Today, as the United States slogs through another year of stagnant “economic recovery,” some politicians and commentators want more government involvement in the economy. That’s understandable; when the economy has been so bad for so long, people will hope for a miracle worker to save the day. But government caused the two worst economic crises in the nation’s history and cheered on the third: as financiers invested heavily in the 2000s housing bubble, government encouraged them to offer even more money to even riskier borrowers.

Given those failures, the last thing we should want is for politicians to have even more control over the American economy.

Thomas A. Firey is senior fellow for the Maryland Public Policy Institute.


[2] National Bureau for Economic Research Business Cycle Dating Committee. “U.S. Business Cycle Expansions and Contractions.

[3] Barry Eichengreen and Peter Temin. “The Gold Standard and the Great Depression.Contemporary European History 9(2): 183–207.

[4] Barry Eichengreen. “The Origin and Nature of the Great Slump Revisited.Economic History Review 45(2):213–239.

[5] Douglas A. Irwin. “The French Gold Sink and the Great Depression of 1929–32.Cato Papers on Public Policy 2: 3–56.

[6] Milton Friedman and Anna J. Schwartz.
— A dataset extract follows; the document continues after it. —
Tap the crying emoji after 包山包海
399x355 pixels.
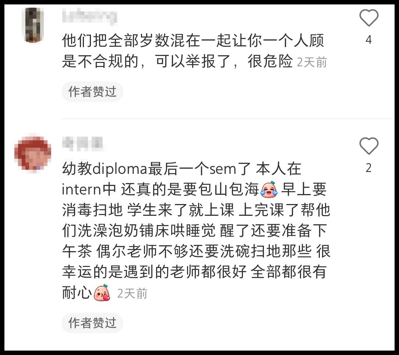coord(269,190)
A Monetary History of the United States, 1860–1967. Princeton, NJ: Princeton University Press, 1963.

[7] Ben Bernanke and Harold James. “The Gold Standard, Deflation, and Financial Crisis in the Great Depression: An International Comparison.” In Financial Markets and Financial Crisis, ed. R. Glenn Hubbard, Chicago: University of Chicago Press, 1991.

[8] Charles Calomiris. U.S. Bank Deregulation in Historical Perspective. Cambridge, MA: Cambridge University Press, 2000.

[9] For an explanation of why regulators adopted those policies, see Thomas A. Firey, “The Magic of Money and the Fed Dilemma,Herald-Mail (Hagerstown, MD), July 31, 2013.

[10] Gary Richardson. “Bank Distress during the Great Depression: The Illiquidity–Insolvency Debate Revisited.Explorations in Economic History 44(4): 586–607.

[11] Eugene N. White. “Before the Glass-Steagall Act: An Analysis of the Investment Banking Activities of National Banks.” Explorations in Economic History 23(1): 33–55.